*** Document section Section Begins ***

Women in Power to Power-less Communities

What follows is a comparison of Mary Beard’s (2017) Women & Power: A Manifesto and Thomas Markus’ (1993) Buildings and Power: Freedom and Control in the Origin of Modern Building Types on the question of power – what it is and what people should do with or about it?

Beard on Power

Beard’s Women & Power is a small collection (124 pages) of two lectures presented on the topic plus a later ‘Afterword’ responding to the rise of the #Me-too movement in 2017.  It also contains a list of Further Reading, which cements the educational-style and flavour of the (quick read) format and, overall, I would recommend it as a single afternoon read to students.

The title of the book, which I think uses the word ‘and’ purposefully between ‘women and power’, highlights how women have been ‘separated’ from power, and this forms the theme of the first lecture entitled ‘The Public Voice of Women’.  This lecture concisely outlines, referencing examples from ancient and modern works of art (featuring stories and myths), the way in which women have been ‘silenced’ throughout history (and still are) as a means of isolating them from public spaces and demonstrative actions (the speech acts) of political power.  While women have been, at times, able to voice their experience, knowledge, and expertise in areas deemed segmentally female, they have been expunged from wider matters of civic interest for millennia.

This process has taken many different but nonetheless linked forms, such as being ridiculed, ignored, shamed, threatened, punished, violated, and mutilated.  A woman’s place is ‘not’ to speak in public, and Beard reveals the sad (though hardly unexpected) continuation of such social customs and conventions in the contemporary world, despite recent historical gains made by feminists, by noting the atrocious treatment of women on social media.  Atrocious acts, of course, committed by men – though Beard subtly underlines the role women can play in undermining each other’s confidence and their own cause (the ‘don’t rock the boat’ approach).  Silencing women keeps their voices from being heard and their views, perspectives, and opinions out of public debate.

*** Document section Section Ends ***
*** Data extract Section Begins ***

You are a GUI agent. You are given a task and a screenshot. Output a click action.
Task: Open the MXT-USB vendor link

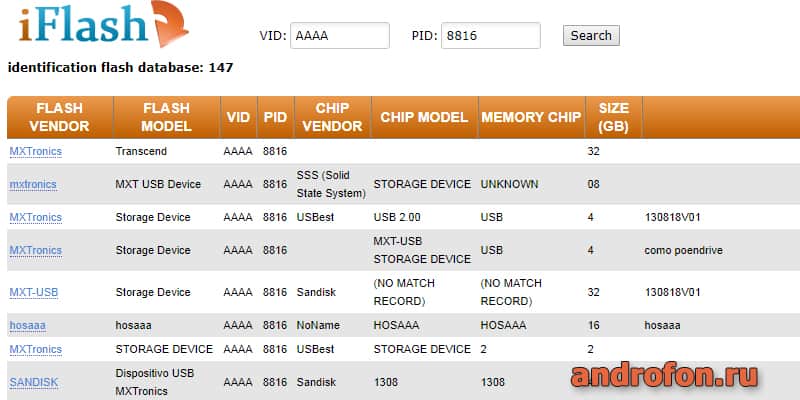click(34, 292)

*** Data extract Section Ends ***

* [Exercise]: Write the next part of the comparison of Mary Beard’s and Thomas Markus’ books on power, picking up after its final sentence.

* [Response to this task]:
Her use of ‘silence’ reminded me of Michel Foucault’s work on the same subject of ‘power’.  It is why Foucault started to talk about undertaking ‘archaeologies of knowledge’, because archaeologists deal with human development before the appearance of written records, whereas historians deal with the ‘written record’.  Foucault’s point was that whilst studying the ‘history’ of power/ knowledge (he was very interested in the Early Modern, Enlightenment, and Industrial periods), one is also dealing with the actions and wills of those who could not write, could not speak, nor express themselves ‘on record’.  For many people and groups in society (remembering Foucault was gay) this meant their historic record is shockingly ‘recent’.  The researcher has to learn how to read between the lines, and this led Foucault to an interest geography and the use of space, where building design forms an essential component of the knowledge-archaeologists’ ‘dig’ (more on this later).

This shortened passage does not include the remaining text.